Catherine Fisk, an employment and labor law professor at the University of California, Berkeley, said the NLRB reasoned that noncompete agreements could infringe on federal law protecting workers’ rights to unionize.

“That’s because they intimidate employees from doing anything that would prompt the employer to fire them for fear that the noncompete would prevent the employee from working in any other job in the same industry for the duration of the agreement (typically a year or two),” Ms. Fisk said in an email.

She said that just because an employee agrees to a noncompete deal doesn’t mean it is an enforceable contract.

“The fact that the employer has paid the employee to sign the non-compete agreement does not change the analysis,” Ms. Fisk said. “There are lots of contracts that are unenforceable, even if the person was paid to agree: you can’t sell yourself into slavery, for any price. You can’t enforce a contract to engage in any other illegal activity (e.g., sales of illegal drugs, prostitution in states that outlaw it, child labor, etc.).”
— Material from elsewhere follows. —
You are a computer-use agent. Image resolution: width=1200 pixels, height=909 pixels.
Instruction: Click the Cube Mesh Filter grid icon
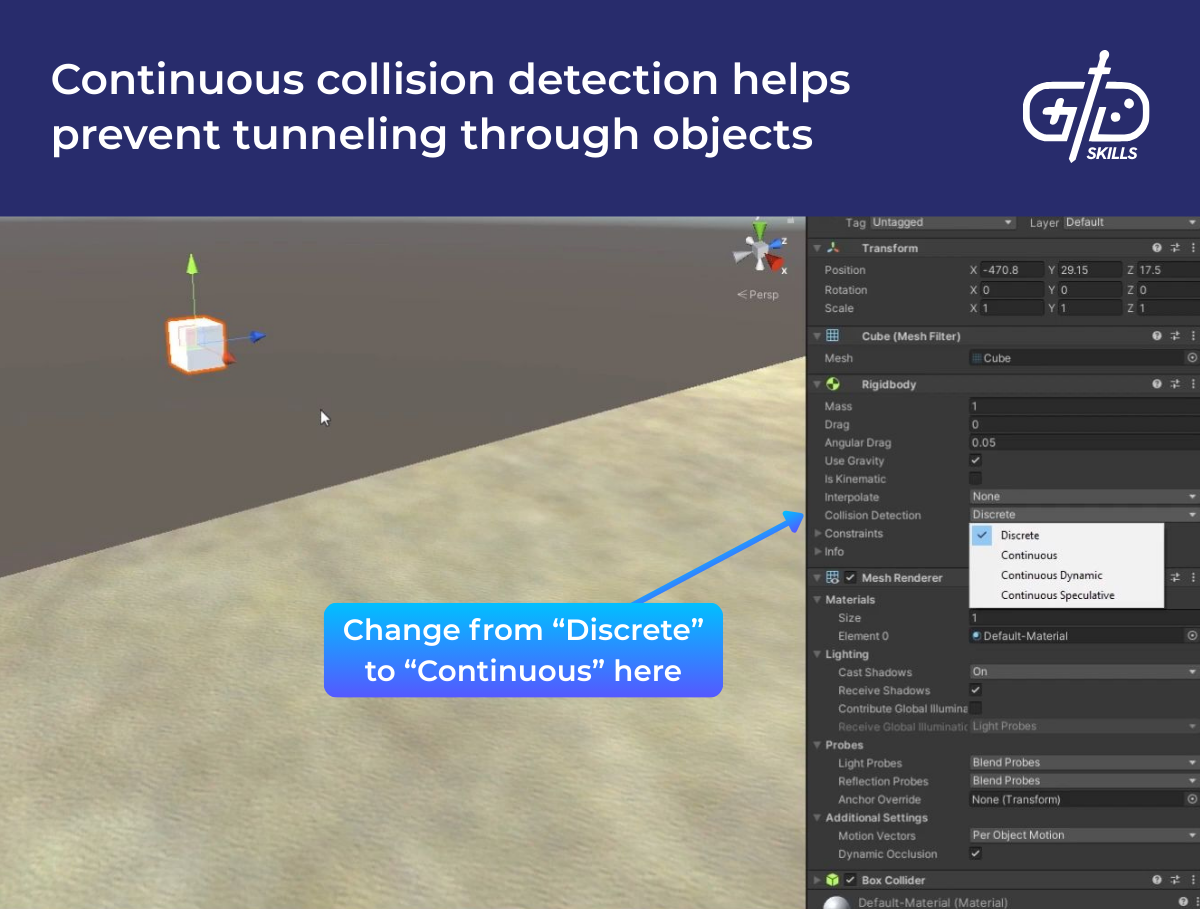(831, 336)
Ms. Skeet, the business ethicist, said that while employers’ have rights to protect their interests, workers also have autonomy, calling it a fundamental right.

“People have a right to not be treated as a means to an end. To the degree that a noncompete is used to thwart the activities of competing companies from hiring qualified workers, employees affected by them are being used as a means to that end,” she said.

California, North Dakota, Oklahoma and Washington, D.C., ban the use of noncompete agreements.

According to a 2022 report by the Society for Human Resource Management, the use of the agreements is becoming less common. Nine states — Colorado, Maryland, Maine, Illinois, New Hampshire, Washington, Virginia, Oregon, and Rhode Island — allow non-compete agreements only if an employee earns a certain amount of money.

Michael Green, an employment and labor law professor at Texas A&M University, said noncompete agreements generally have been covered by state law and can vary in restrictions and enforcement between jurisdictions.

Certain limitations on noncompete agreements have emerged in part because of the #MeToo movement, he added.

“With the growth of the #Metoo movement, policymakers have become more interested in limiting employer agreements that insist employees do not have certain rights that can deter open resolution of sexual harassment and assault claims. As a result, efforts to limit arbitration, non-disclosure and even covenants not to compete have become subject to more scrutiny and some states with California being a key leader have sought to ban such agreements,” Mr. Green said.

He said to expect court challenges if the FTC or the NLRB bans noncompete agreements, given that states have ruled on contract law in this area.

“On the state issue, it has been a long-standing approach that each state can determine whether covenants not to compete are enforceable and I assume that will not change,” he said. “Whether the federal agency [the FTC or the NLRB] attempts to outlaw these agreements will likely have to be resolved ultimately through court challenges.”

A spokesperson from the FTC did not immediately respond to a request for comment.